I recently began studying braid groups on my own. I was never much of a crafty kid and never got the hang of braiding, but this self-study surprisingly gave me a language I understood that enabled me to do it (who says mathematics always abstracts thoughts and actions?).
I examined the common homomorphisms related to $B_n$ and was surprised to see that the canonical morphism onto $S_n$ post-composed with the sign homomorphism didn't represent whether the strings were back where they started (in fact, this function isn't a homomorphism at all).
Also, I couldn't find any formula which represented this function. However, I know that there are crazier formulas in mathematics concerning much more abstruse notions, and I was wondering whether someone talented here could figure it out and satiate my curiosity.

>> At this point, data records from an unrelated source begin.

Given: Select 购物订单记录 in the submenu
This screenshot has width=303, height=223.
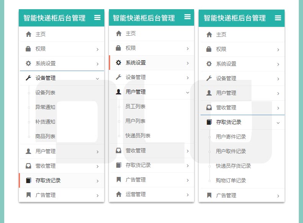Looking at the screenshot, I should coord(231,180).
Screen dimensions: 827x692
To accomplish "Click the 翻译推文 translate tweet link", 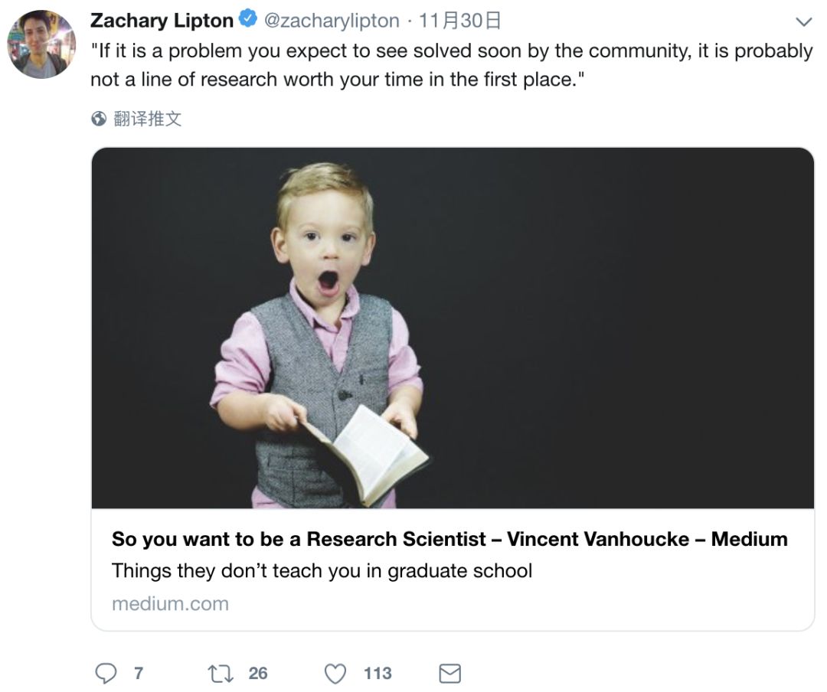I will (x=147, y=119).
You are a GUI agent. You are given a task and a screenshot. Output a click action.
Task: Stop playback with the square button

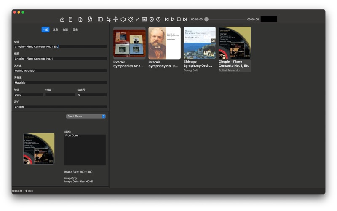coord(179,19)
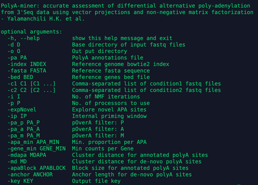
Task: Click 'No. of NMF iterations' text
Action: pyautogui.click(x=106, y=97)
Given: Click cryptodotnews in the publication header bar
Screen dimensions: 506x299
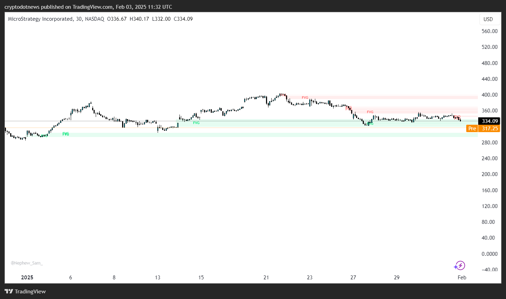Looking at the screenshot, I should tap(22, 7).
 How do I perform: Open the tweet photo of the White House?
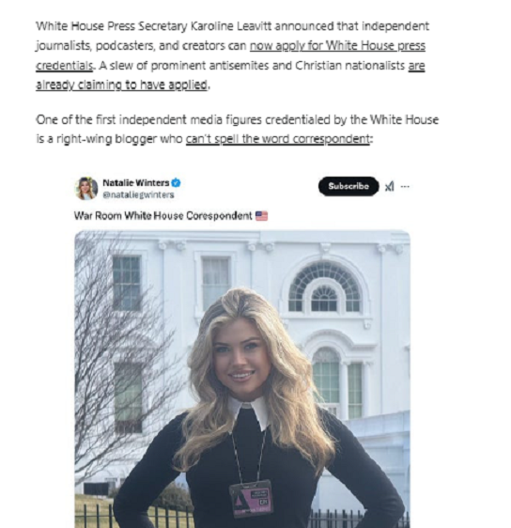pos(242,379)
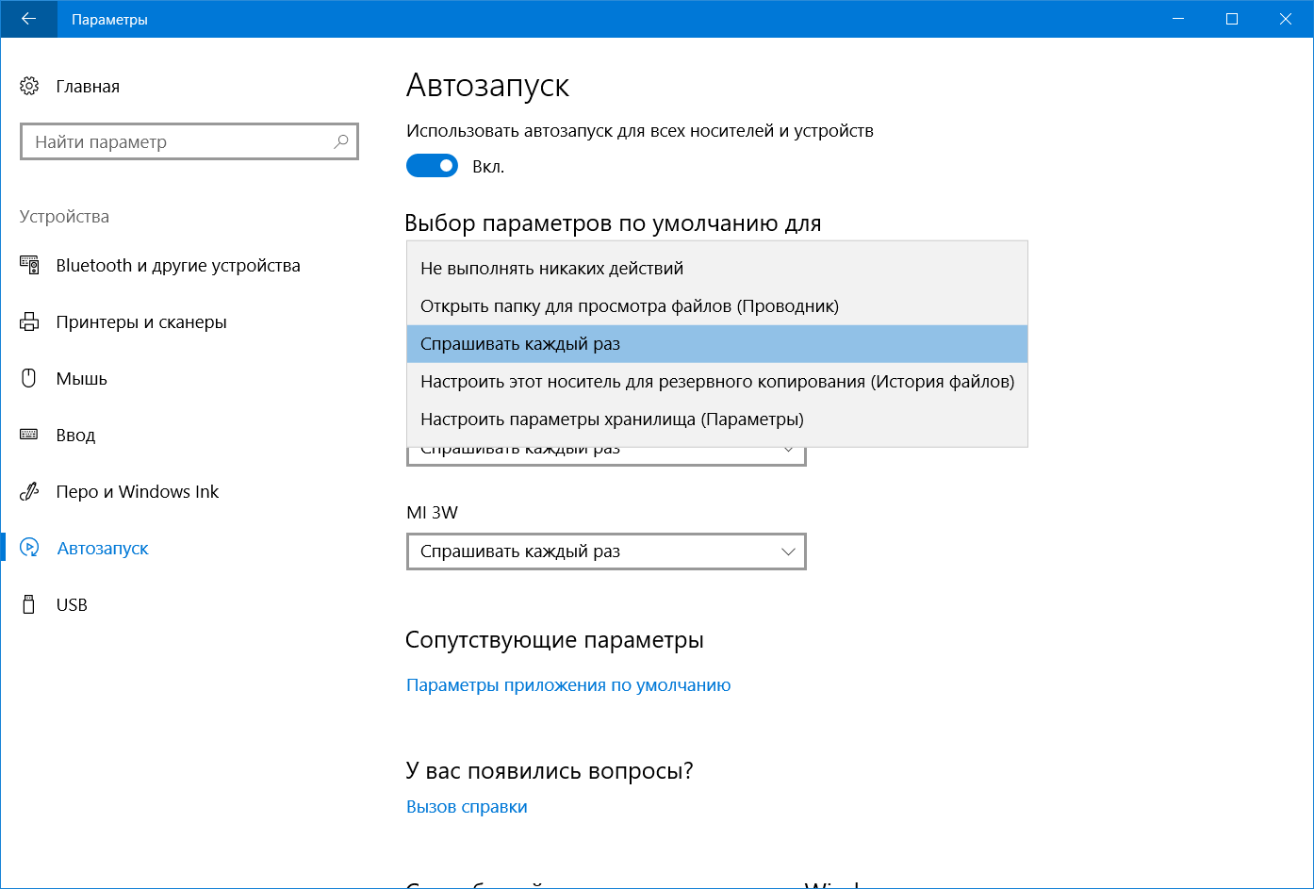1314x889 pixels.
Task: Click the mouse icon in sidebar
Action: click(29, 379)
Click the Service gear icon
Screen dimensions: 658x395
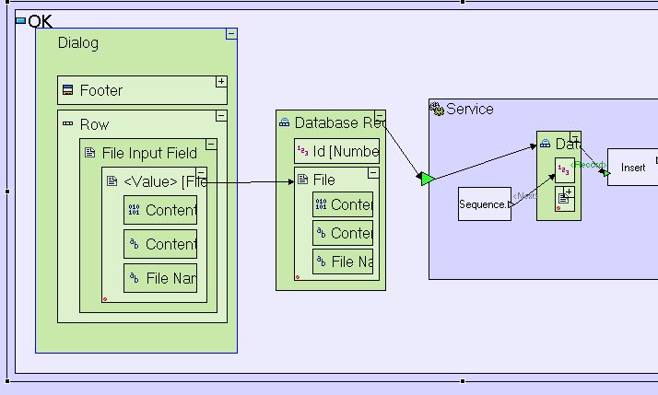[x=437, y=109]
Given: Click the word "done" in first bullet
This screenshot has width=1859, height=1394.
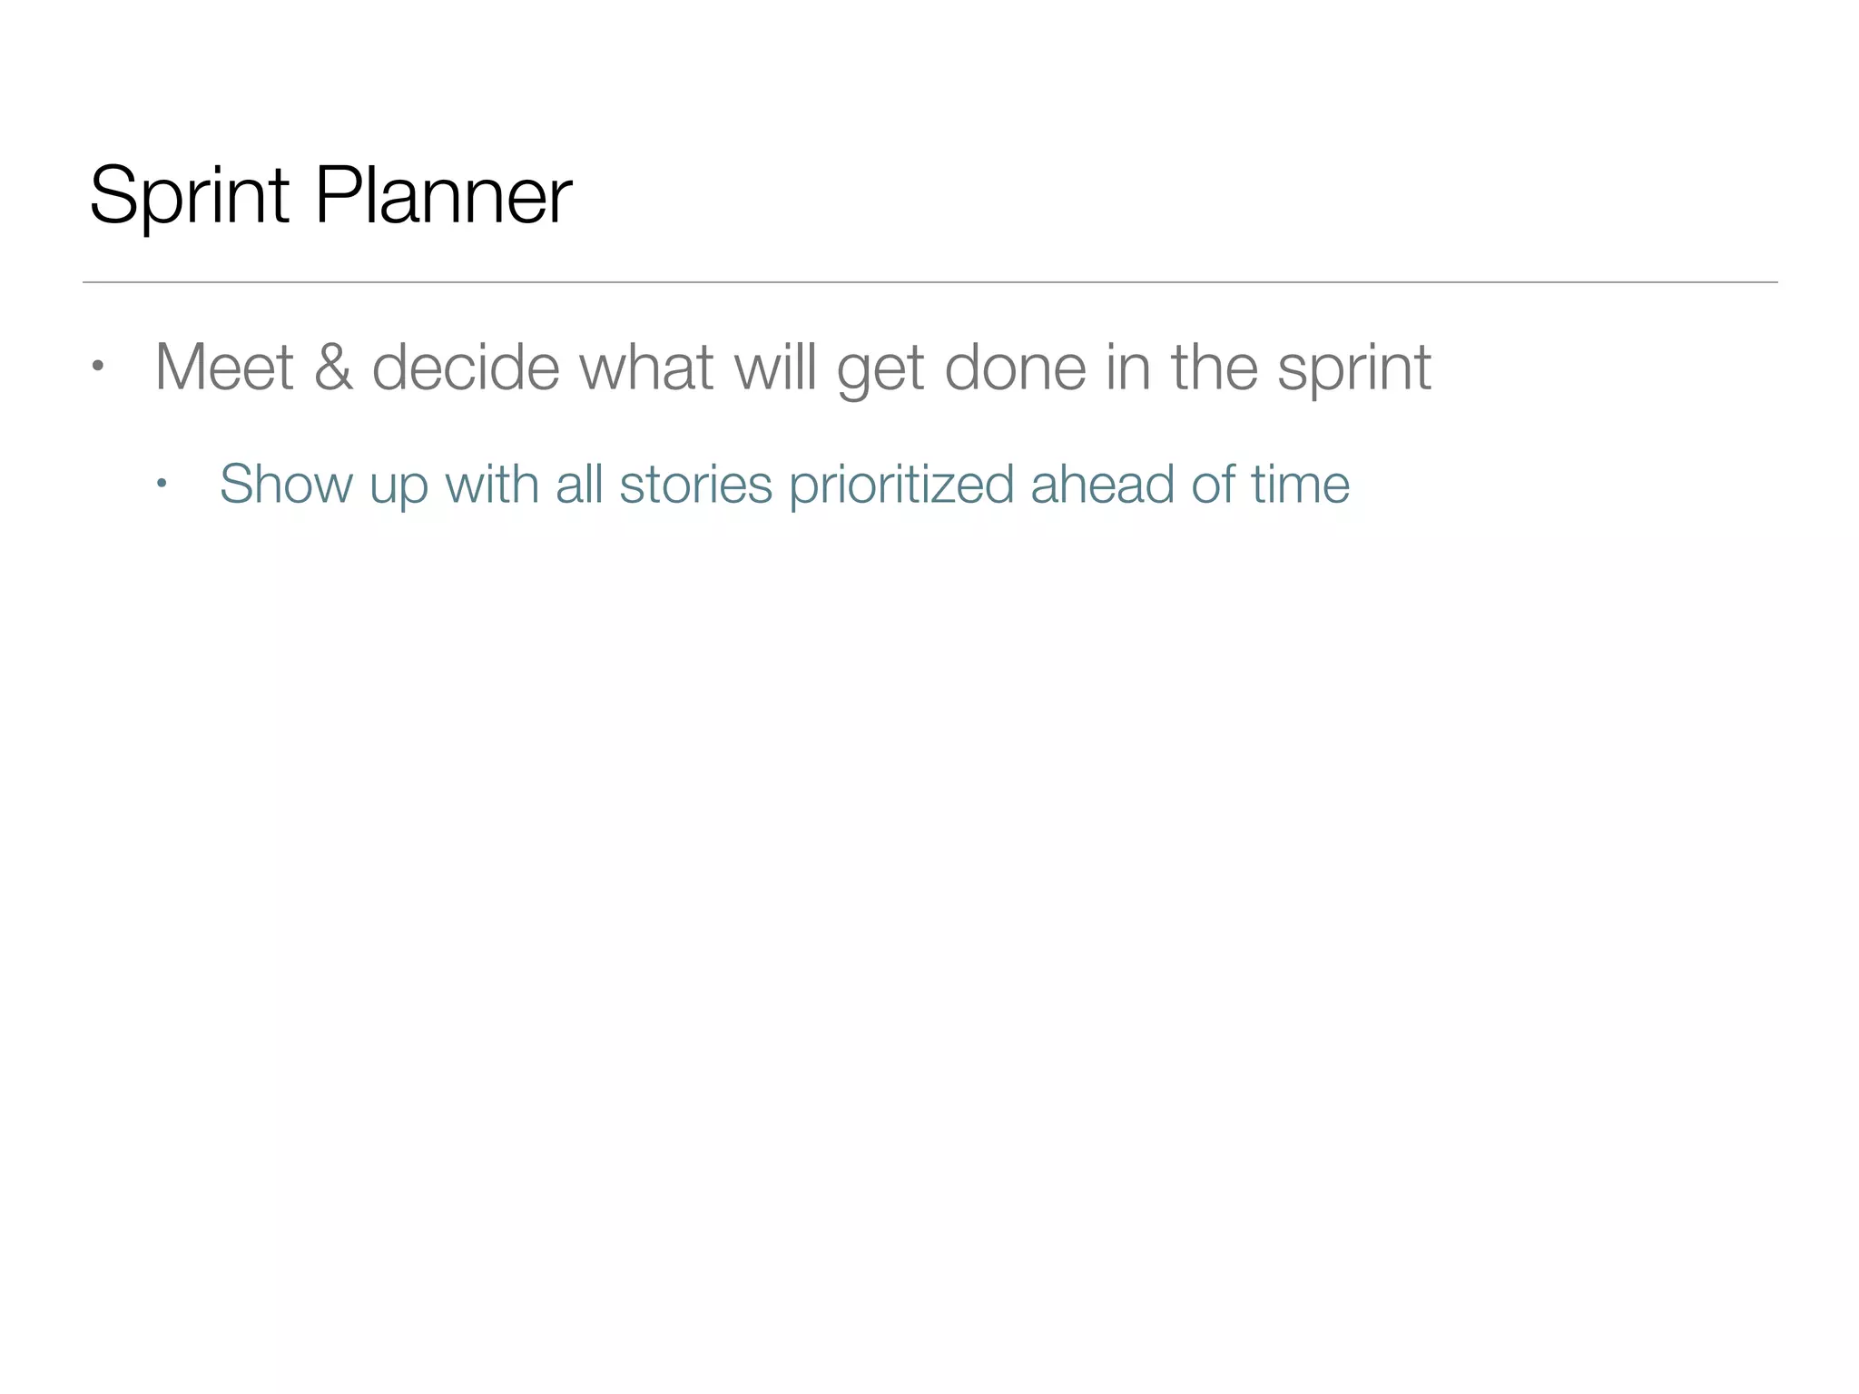Looking at the screenshot, I should coord(1015,368).
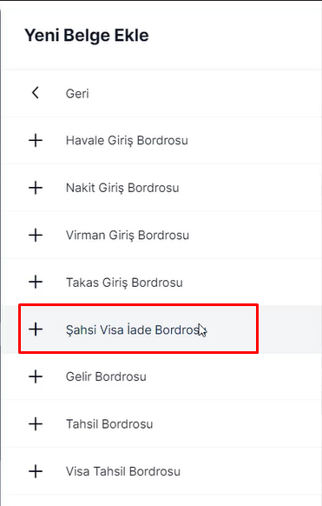Viewport: 322px width, 506px height.
Task: Go back via the Geri label
Action: point(77,94)
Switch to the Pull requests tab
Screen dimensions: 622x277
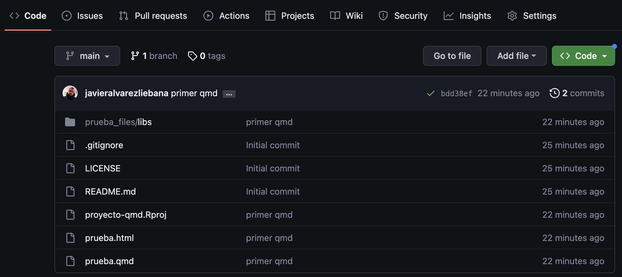[153, 16]
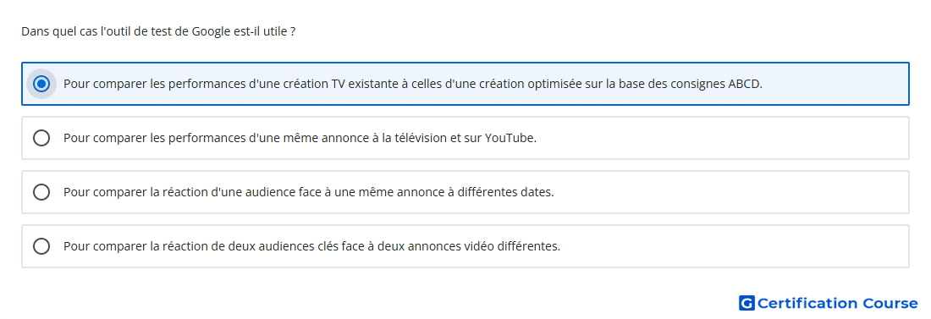
Task: Select radio button for 'différentes dates' answer
Action: point(41,192)
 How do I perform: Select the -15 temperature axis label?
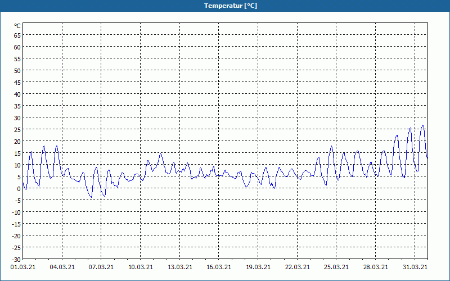[x=16, y=224]
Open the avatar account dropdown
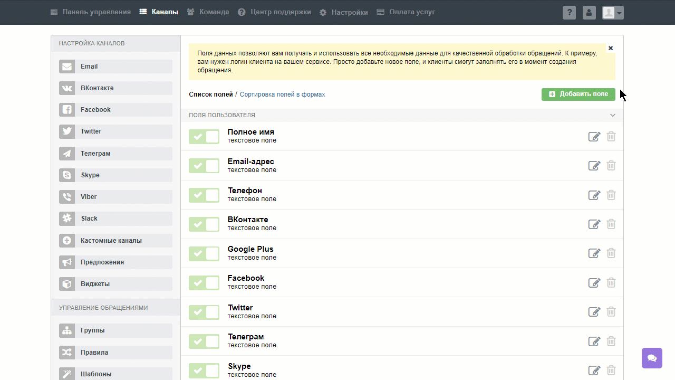 613,13
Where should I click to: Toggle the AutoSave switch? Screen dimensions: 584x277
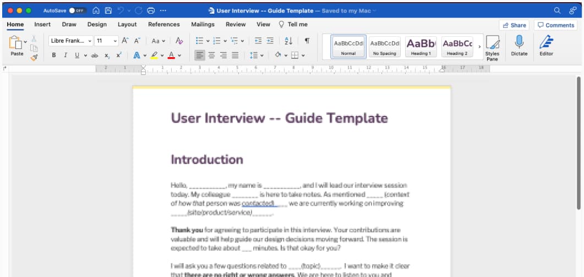[77, 10]
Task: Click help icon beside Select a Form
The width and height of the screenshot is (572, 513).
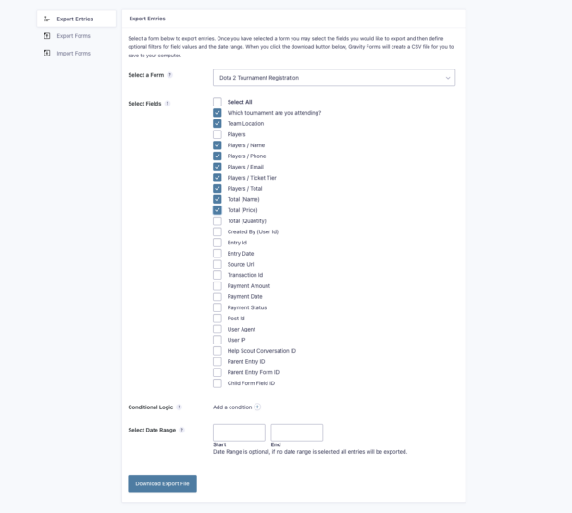Action: point(170,75)
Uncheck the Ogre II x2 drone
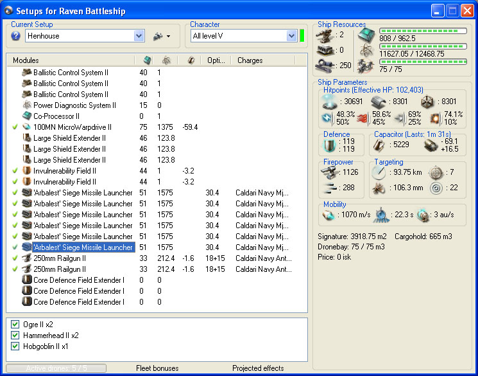The image size is (478, 376). pos(15,325)
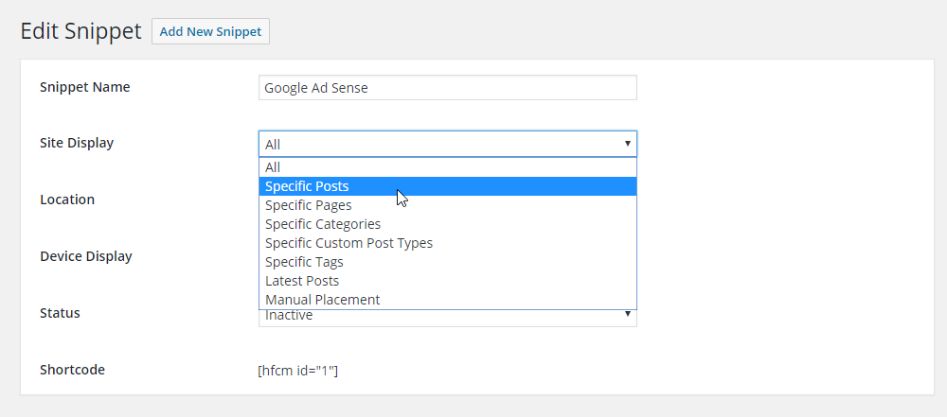The width and height of the screenshot is (947, 417).
Task: Choose the Manual Placement option
Action: click(448, 300)
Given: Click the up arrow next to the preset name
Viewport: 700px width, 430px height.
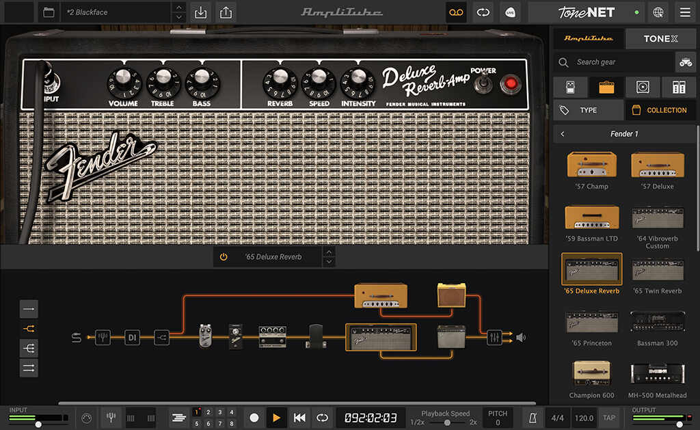Looking at the screenshot, I should (x=179, y=8).
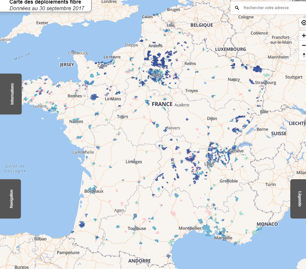
Task: Click the Bordeaux city label
Action: tap(94, 191)
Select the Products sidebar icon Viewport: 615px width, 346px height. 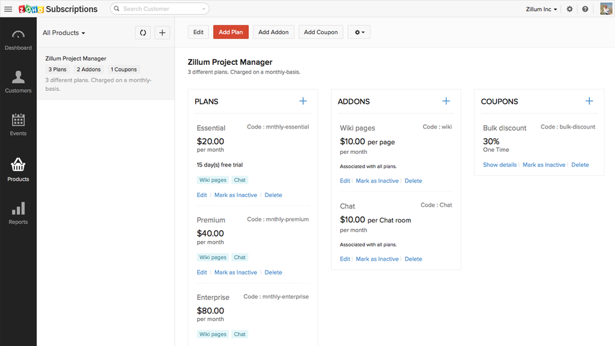click(x=18, y=169)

The pure braids $P_n$ (those for which each strand terminates in its original position) comprise the kernel of the projection map $B_n\to S_n$. To see if a braid $\sigma_{i_1}^{e_1}\cdots\sigma_{i_m}^{e_m}$ is pure, simply compute its residue in the symmetric group, $\tilde{\sigma}_{i_1}^{e_1}\cdots\tilde{\sigma}_{i_m}^{e_m}$ where $\tilde{\sigma}_k$ is the transposition swapping $k\leftrightarrow k+1$: if this is the identity permutation then our braid was pure, else it wasn't.